**** Fragmento del texto ****

El fallecimiento de un hombre (sacerdote católico), que gozaba de mi consideración –a pesar de nuestras diferencias de criterio –por un quítame allá esas “letras”–, aumentadas en los últimos años–, me ha hecho reflexionar sobre la importancia de vivir el día a día, con la prudencia de la previsión, pero sin desaliento.
Quisiera explicarme bien, pues ya sabéis que soy contrario a la toma de decisiones “en caliente”, así como a cualquier valoración que no haya sido meditada suficientemente.
Entiendo (aunque no lo comparta) que, en algunos casos, por mor de los tiempos que estamos pasando –y no hablo de lo que nos puede sobrevenir a más largo plazo–, estemos cayendo en una suerte de fatalismo, cercano a la duda de todo lo que soporta nuestra razón de ser.
Fundamentalmente la incertidumbre sobre nuestras creencias, pilares básicos para el subsistir, sea cual sea nuestra fe o la falta de ella, y que sólo tienen para mí una razón primigenia: “Pueden quitarnos la vida, pero jamás nos quitarán… ¡La libertad!” (William Wallace (Mel Gibson) en “Braveheart”).

**** Líneas proporcionadas ****

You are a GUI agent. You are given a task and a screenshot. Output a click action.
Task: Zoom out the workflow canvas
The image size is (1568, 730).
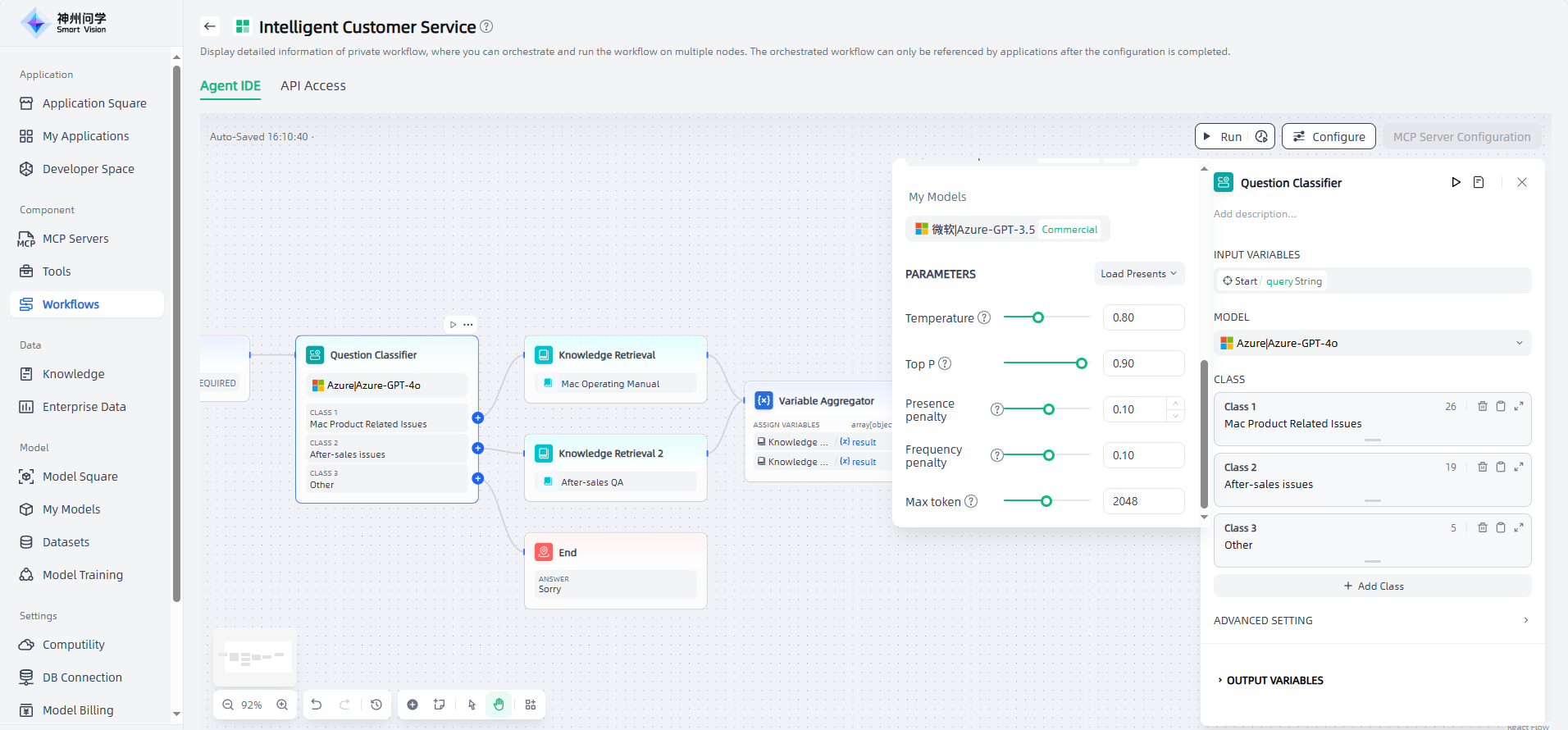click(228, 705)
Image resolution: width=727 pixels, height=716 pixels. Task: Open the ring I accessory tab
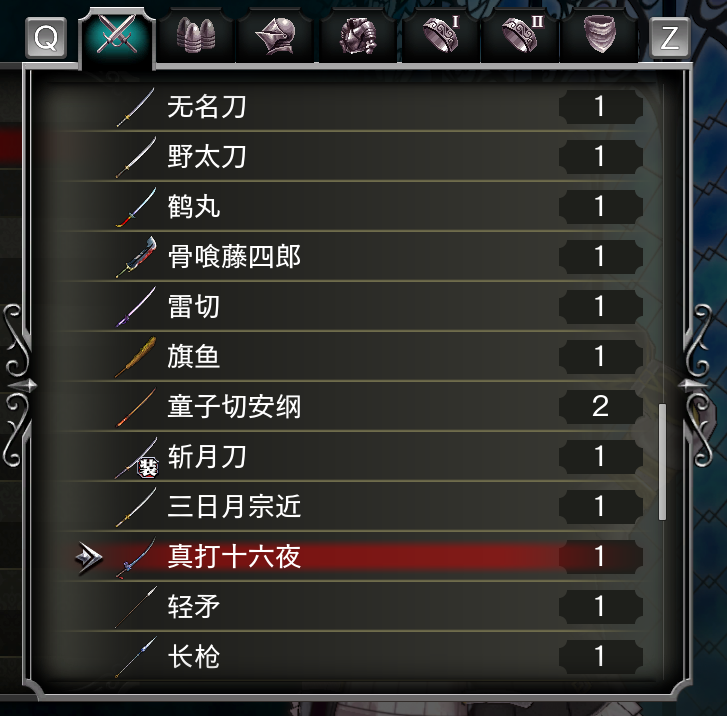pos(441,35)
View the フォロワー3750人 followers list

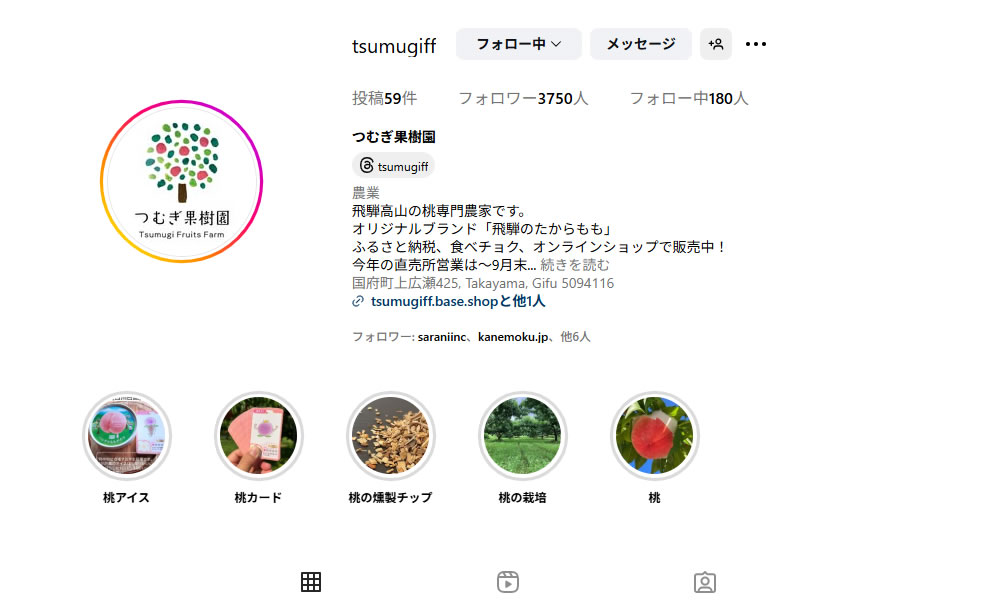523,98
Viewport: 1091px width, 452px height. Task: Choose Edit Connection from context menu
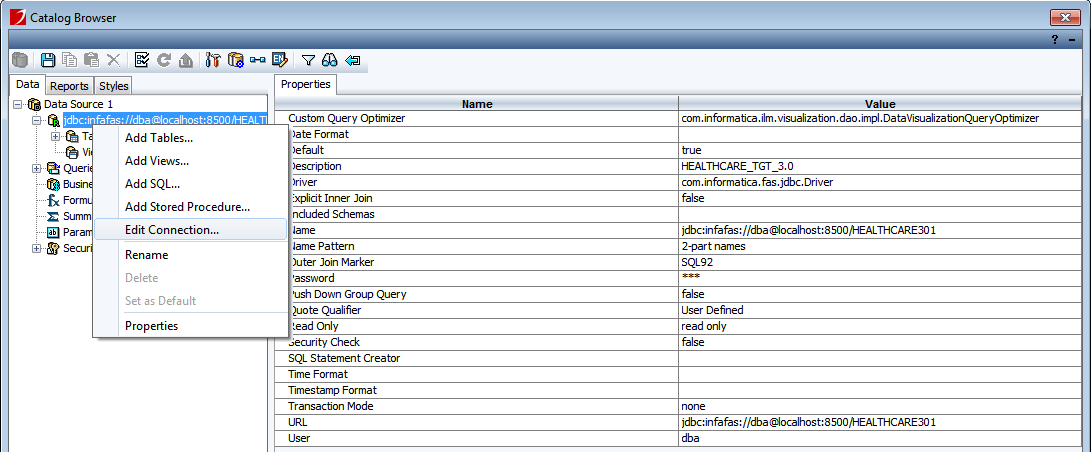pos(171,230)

****

## Ejercicios
1. En la reflexión, ¿qué era el hombre cuyo fallecimiento se menciona al principio?
2. Reproduce de la reflexión el fragmento que va desde "Quisiera explicarme bien, pues" hasta "razón de ser.", incluidos ambos extremos.
3. Prosigue la reflexión sobre vivir el día a día a partir de su última frase.

## Respuestas
1. Era sacerdote católico.

2.
Quisiera explicarme bien, pues ya sabéis que soy contrario a la toma de decisiones “en caliente”, así como a cualquier valoración que no haya sido meditada suficientemente.
Entiendo (aunque no lo comparta) que, en algunos casos, por mor de los tiempos que estamos pasando –y no hablo de lo que nos puede sobrevenir a más largo plazo–, estemos cayendo en una suerte de fatalismo, cercano a la duda de todo lo que soporta nuestra razón de ser.

3.
Así, al hilo de lo dicho, vuelvo a plantearme la necesidad inmediata de recomponer nuestra civilización –convivencia–, en todos sus ámbitos, y de un modo especial en lo que se refiere a nuestra candidez sobre lo que nos cuentan, personal o colectivamente, sin contraste alguno.
Recordad –recordemos juntos– lo que, en una de sus publicaciones, mantenía Hilde Sánchez Morales: “Y la tristeza, calificada por algunos analistas como ‘enfermedad del alma’, es consecuencia, al tiempo que también puede estar en el origen, de los procesos de apartamiento de lo social, de la pauperización en el ámbito relacional y personal y, consecuentemente, de la inmersión del individuo en el desarraigo e indigencia sociales”, pues me sobrecoge que, ahora, como en anteriores tiempos de oscuridad, algunos sigan manteniendo la validez de esta máxima proverbial del refranero: “La caridad bien entendida empieza por uno mismo”.